Poverty and despair: Iraqi Kurds return from Belarus | Immigration

Baghdad, Iraq- Three hours after taking off from Minsk, the capital of Belarus, when the plane was taxiing on the runway of Erbil Airport, Azad held his wife’s hand and looked out the window.

Azad, a 28-year-old man from the Kurdish city of Dohuk, recalled: “We will lower our hats, put on masks and leave the airport as soon as possible.”

After an unsuccessful attempt to enter the European Union from Belarus, with bruises on their arms and indescribable emotional pain, Azad and his wife told Al Jazeera that they tried to keep a low profile and declined to be named. They were treated as animals at the border between Belarus and Poland, and they didn’t want to be questioned by reporters again as soon as they returned to the place where they desperately wanted to leave.

“For now, we will try not to think too much about our future, because once we start thinking, it is clear that we have no one in Kurdistan,” Azad told Al Jazeera in Dohuk, sitting in their home. “But we all know that we might spend the rest of our lives here.”

Azad and about 430 other Iraqis returned to Iraq from Belarus on a government-authorized repatriation flight last Thursday. This is part of the Iraqi government’s efforts to ease tensions on the Belarus-Poland border in the past few years.
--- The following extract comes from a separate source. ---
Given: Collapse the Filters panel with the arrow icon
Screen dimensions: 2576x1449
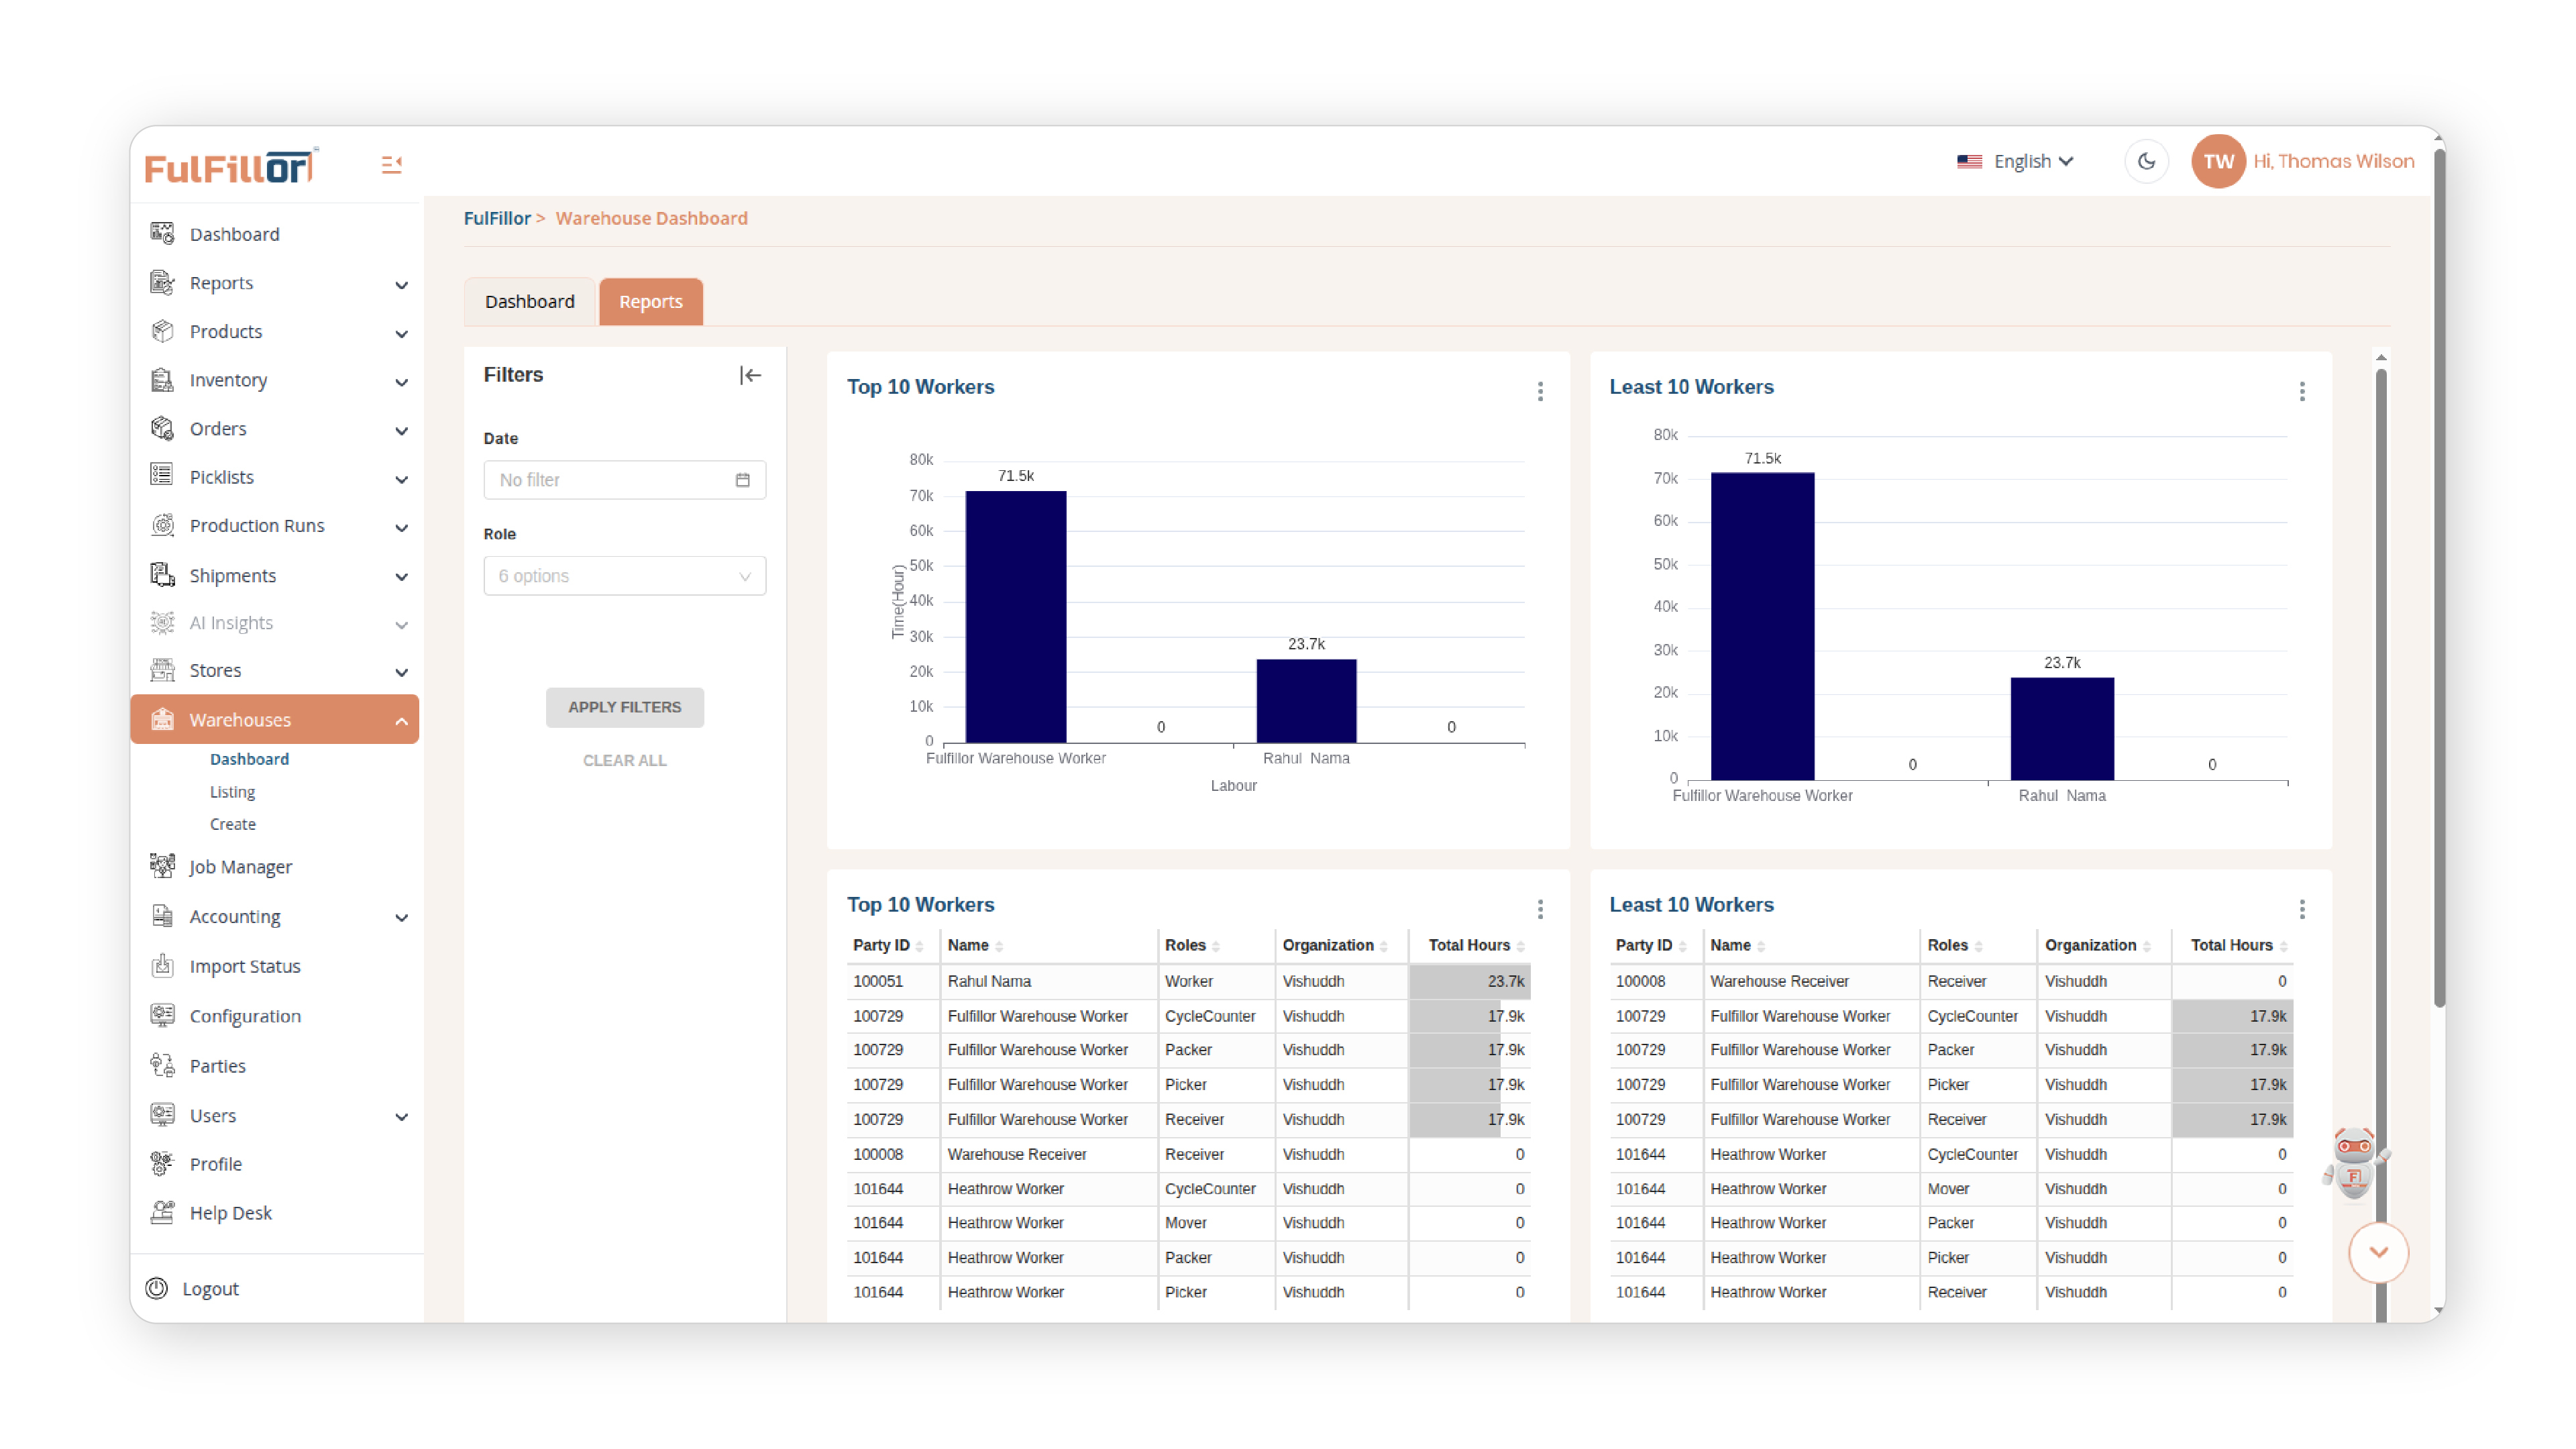Looking at the screenshot, I should pos(750,375).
Since most immigrants and asylum seekers decide to stay in Belarus, hoping that one day they will be able to cross the border into Poland, others “gave up their naive hope of success” and decide to return home, Azad said.

‘It’s time to let go’

However, returning to Iraq is not an easy decision. Like many people who went to Belarus to join the European Union, Azad saved money to seek financial support from his family and almost sold his house. When they heard that the Iraqi government provided flights from Minsk to those who wished to return voluntarily, their first reaction was a firm “no”.

“I remember telling my wife in our tent that we didn’t spend all our money and wasted all our energy, so we will return to Iraq,” Azad said. But the next day, the usual clashes broke out between the Belarusian border guards and their Polish counterparts.

Azad said they were being pushed to the other side of the border by the Belarusian police, and then the Polish police would push them back.

“Back and forth, back and forth, they play with us like animals,” he said, obviously becoming unhappy. “At that moment, we thought it was time to give up the dream of moving to Europe.”

What Azad describes is only a small part of the ongoing political and humanitarian crisis on the eastern border of the European Union. So far, at least 11 people have been killed in this round of border crises, and many others are facing cold temperatures and dwindling supplies of necessities.

Despite the efforts of the Belarusian government to send migrants and asylum seekers to the warehouses of temporary shelters, it is still unclear how the government will resolve the crisis. Western politicians accuse Belarusian President Alexander Lukashenko of using immigrants and asylum seekers as “weapons” to retaliate against EU sanctions against his government.

For many people like Azad, waiting is no longer an option: they decide to go home. Now that they are back in Iraq, Azad said they were lucky that he did not sell the house. But this is also the last thing he has now: he sold the sofa, the refrigerator, and even the coffee maker. Basically anything that can be turned into cash to support their departure from Iraq’s Odyssey can be sold.

Social media posts also revealed the grim situation awaiting returnees in the Kurdish region of northern Iraq. For example, a Kurdish family does not even have the money to take a taxi to take them from the airport to the IDP camp where they live.

Migrants rest next to a tent on the border between Belarus and Poland [Oksana Manchuk/BelTA via Reuters]

‘My only choice’

Although compared with other parts of Iraq, the Kurdish region, home to the Kurds and some Yazidis in Iraq, enjoys relative security and prosperity, but people living in the region are facing rising unemployment and local corruption. Ravaged by the armed group Islamic State (ISIS), parts of the Kurdish and Yazidi communities are still struggling to rebuild.

Job opportunities are scarce, and many young people like Azad have no future in the Kurdish region. “I tried and tried again, but I just couldn’t find a job, so leaving Erbil is my only option,” said another young Kurdish man who is still in Belarus.

Faced with the difficulties many people encounter in the area, the local government insists that the immigration crisis was provoked by human smugglers. However, many people who spoke to Al Jazeera said they left their homes voluntarily and traveled to Belarus on flights and visas arranged by travel agencies.

For the 430 people who returned to Iraq from Europe, their future is even bleaker than when they decided to embark on this journey a few months ago. Without government support, many people will face more despair.

“I don’t want the media to really care about us, I don’t think people can really understand what we’re going through, but I’m glad someone can talk to me,” Azad said from the floor and ended the conversation.